┌─ The records
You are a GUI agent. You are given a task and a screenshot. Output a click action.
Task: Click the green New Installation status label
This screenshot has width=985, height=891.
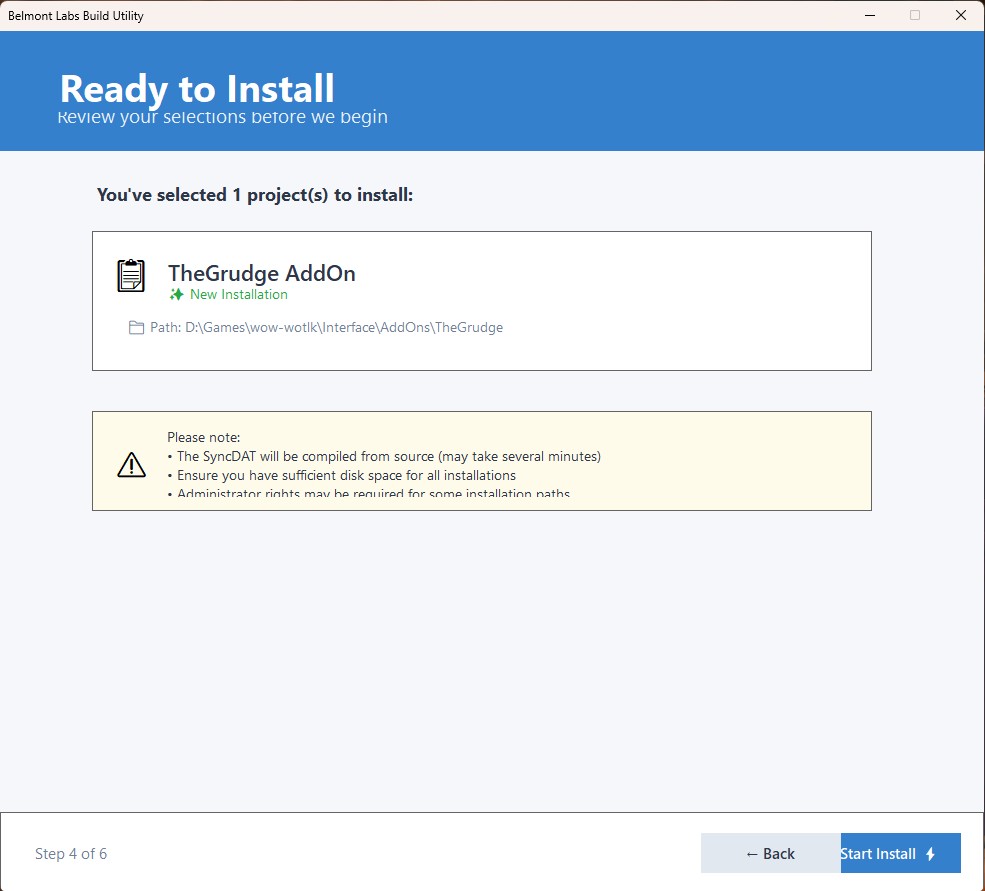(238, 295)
└─
┌─ The records
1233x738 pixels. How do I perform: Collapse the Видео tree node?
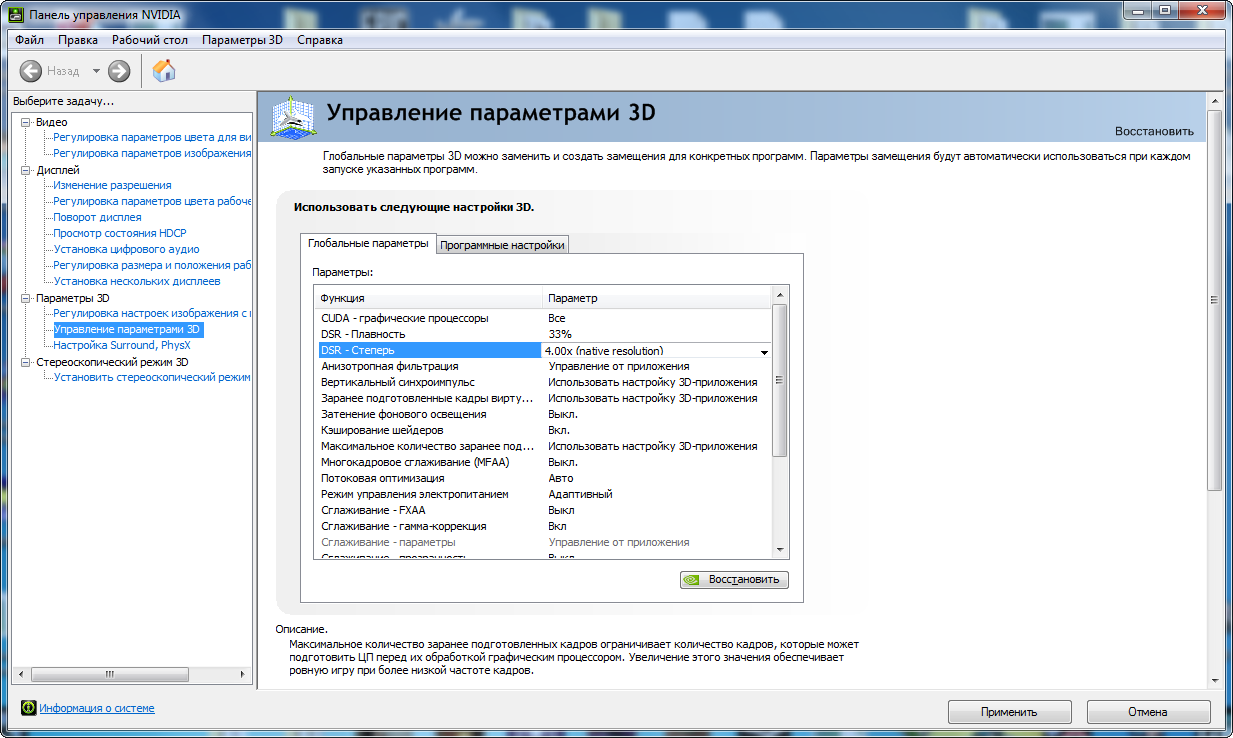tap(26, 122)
└─
== Problem to solve ==
Format everything from the line containing "1233x738 pixels. How" down to the line containing "tap(26, 122)" as a Markdown table, with columns Row and Line, skipping blank lines and omitting the pictures.

== Solution to this task ==
| Row | Line |
|---|---|
| 1 | 1233x738 pixels. How do I perform: Collapse the Видео tree node? |
| 2 | tap(26, 122) |